Chavismo prepara medidas para controlar as redes sociais e o trabalho das ONGs na Venezuela
Assembleia Nacional eleita em dezembro segue as instruções de Nicolás Maduro no início de seu trabalho legislativo
A Assembleia Nacional eleita em 6 de dezembro na Venezuela e controlada pelo chavismo apresentou nesta semana seu primeiro pacote de medidas. Neste novo Parlamento – resultante de um pleito sem a participação da oposição, com denúncias de irregularidades e elevada abstenção do eleitorado –, a coalizão de partidos que apoia o Governo de Nicolás Maduro usará o terreno legislativo para consolidar seu poder, e o primeiro passo será estabelecer um controle sobre as redes sociais e o trabalho das ONGs que operam no país.
As 33 propostas já apresentadas receberam o aval de Maduro. Serão reformadas leis comerciais, territoriais e relativas à organização e participação popular baseada em comunas. O falecido presidente Hugo Chávez já buscou implantar um modelo de organização semelhante na sua fracassada reforma constitucional de 2007. Se for adiante, será o primeiro passo para suprimir a atual estrutura de poder, baseada em governos estaduais e municipais.
Uma das normas que mais causaram preocupação foi a chamada reforma da Responsabilidade Social em Rádio, Televisão, Redes e Meios Eletrônicos, por incluir uma regulação das redes sociais que, segundo críticos, pode aprofundar a censura na Internet. “Aqui se agregará um capítulo especial para as redes sociais e a responsabilidade social das redes sociais em território venezuelano”, disse Maduro nesta semana. Em novembro passado, no contexto da campanha eleitoral para a Assembleia, o presidente já havia defendido a regulação destas plataformas. “Que limites cumprem essas redes que já conhecemos? Nenhum. É um assunto para a próxima Assembleia Nacional”, afirmou na ocasião.
Bloqueios digitais
O Governo venezuelano tem aplicado bloqueios seletivos a sites informativos críticos ao chavismo, segundo os dados de organizações como o Instituto de Imprensa e Sociedade e Espaço Público. Também prendeu tuiteiros, amparando-se na Lei contra o Ódio, aprovada em 2017 pela Assembleia Nacional Constituinte, o Parlamento paralelo que Maduro criou para se contrapor à maioria opositora no Legislativo da época. A lista de projetos apresentados nesta semana também inclui a Lei do Espaço Cibernético, um instrumento pensado para regular a internet.

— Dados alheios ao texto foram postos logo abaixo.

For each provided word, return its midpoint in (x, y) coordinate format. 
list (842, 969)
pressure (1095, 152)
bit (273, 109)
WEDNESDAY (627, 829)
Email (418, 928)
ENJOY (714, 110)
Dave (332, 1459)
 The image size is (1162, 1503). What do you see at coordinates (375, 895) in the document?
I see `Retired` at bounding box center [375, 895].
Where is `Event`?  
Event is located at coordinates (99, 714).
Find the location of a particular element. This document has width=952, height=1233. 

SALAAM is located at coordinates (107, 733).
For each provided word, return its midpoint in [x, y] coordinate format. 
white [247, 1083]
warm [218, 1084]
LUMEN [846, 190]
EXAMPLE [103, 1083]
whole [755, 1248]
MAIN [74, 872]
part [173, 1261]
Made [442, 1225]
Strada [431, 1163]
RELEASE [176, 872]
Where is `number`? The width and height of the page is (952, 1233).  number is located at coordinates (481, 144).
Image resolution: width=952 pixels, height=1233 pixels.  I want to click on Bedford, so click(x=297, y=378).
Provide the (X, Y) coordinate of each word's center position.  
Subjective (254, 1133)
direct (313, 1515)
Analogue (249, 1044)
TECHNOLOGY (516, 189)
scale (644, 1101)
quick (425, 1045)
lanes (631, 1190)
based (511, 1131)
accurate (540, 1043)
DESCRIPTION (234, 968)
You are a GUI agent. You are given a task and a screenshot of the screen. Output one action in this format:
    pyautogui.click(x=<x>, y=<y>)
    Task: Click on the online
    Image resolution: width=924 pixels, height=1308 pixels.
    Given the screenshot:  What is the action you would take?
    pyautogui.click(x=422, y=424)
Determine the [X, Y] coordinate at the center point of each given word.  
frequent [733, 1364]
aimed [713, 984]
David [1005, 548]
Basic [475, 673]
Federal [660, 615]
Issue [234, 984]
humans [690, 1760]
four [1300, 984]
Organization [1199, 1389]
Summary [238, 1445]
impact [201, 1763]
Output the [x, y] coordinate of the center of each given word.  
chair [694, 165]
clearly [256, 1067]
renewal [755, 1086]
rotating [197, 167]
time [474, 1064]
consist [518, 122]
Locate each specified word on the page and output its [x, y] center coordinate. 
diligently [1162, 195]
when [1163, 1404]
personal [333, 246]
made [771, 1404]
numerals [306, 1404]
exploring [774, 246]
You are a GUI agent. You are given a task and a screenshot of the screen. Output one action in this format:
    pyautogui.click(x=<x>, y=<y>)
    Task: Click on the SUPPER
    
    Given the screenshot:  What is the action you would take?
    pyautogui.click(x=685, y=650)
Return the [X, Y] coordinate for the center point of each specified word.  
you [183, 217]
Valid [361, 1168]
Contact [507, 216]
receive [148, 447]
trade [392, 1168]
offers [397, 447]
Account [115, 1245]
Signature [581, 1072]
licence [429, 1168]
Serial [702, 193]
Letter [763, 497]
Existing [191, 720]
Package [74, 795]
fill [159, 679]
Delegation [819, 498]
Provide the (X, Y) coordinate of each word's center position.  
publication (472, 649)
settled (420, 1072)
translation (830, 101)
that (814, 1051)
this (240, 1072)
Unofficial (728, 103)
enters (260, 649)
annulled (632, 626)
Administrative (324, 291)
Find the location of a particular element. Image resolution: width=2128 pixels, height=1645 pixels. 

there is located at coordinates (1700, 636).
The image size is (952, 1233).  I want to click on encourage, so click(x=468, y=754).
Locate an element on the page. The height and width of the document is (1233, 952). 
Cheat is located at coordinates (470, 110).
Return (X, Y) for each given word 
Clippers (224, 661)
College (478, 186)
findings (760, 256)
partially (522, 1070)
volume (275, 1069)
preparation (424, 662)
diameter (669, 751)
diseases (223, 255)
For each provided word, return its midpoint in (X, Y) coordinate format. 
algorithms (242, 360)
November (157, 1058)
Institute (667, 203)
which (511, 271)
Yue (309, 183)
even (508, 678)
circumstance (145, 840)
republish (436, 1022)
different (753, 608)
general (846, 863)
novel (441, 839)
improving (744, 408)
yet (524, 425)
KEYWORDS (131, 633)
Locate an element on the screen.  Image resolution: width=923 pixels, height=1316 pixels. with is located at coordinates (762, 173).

A oposição também vê com receio a chamada Lei de Cooperação Internacional, que permitirá ao Governo regular o financiamento das ONGs. O deputado Diosdado Cabello, considerado o segundo homem forte do chavismo depois de Maduro, tem em várias ocasiões atacado as organizações humanitárias, especialmente as que denunciam a situação no país. Documentos redigidos por essas organizações engrossam uma série de relatórios e decisões das Nações Unidas e do Tribunal Penal Internacional a respeito de violações dos direitos humanos e de crimes contra a humanidade cometidos na Venezuela.
Em outra frente política, a Assembleia, onde o partido governista PSUV detém 257 dos 277 assentos, revogou a Lei de Regularização de Períodos Constitucionais, facilitando assim que o próximo Conselho Nacional Eleitoral promova eleições estaduais e municipais simultaneamente. A estratégia consiste em fortalecer a hegemonia política do chavismo sobre o mapa. Maduro tem se valido de processos desse tipo para fragmentar de vez oposição, dividida pelo dilema de participar dos processos eleitorais sem garantias, garantindo um mínimo de representação, ou se abster para tentar boicotá-los.
Enquanto a Assembleia foi controlada pela oposição, entre 2015 e 2020, Maduro bloqueou seu funcionamento através do Supremo Tribunal, com a criação da Constituinte e perseguindo diretamente os deputados contrários. Agora, novamente com um Parlamento dócil, a ofensiva chavista para se manter no poder em meio a um cenário altamente adverso – com rejeição quase total dos cidadãos e sob sanções financeiras e diplomáticas – ganha uma frente no terreno legislativo.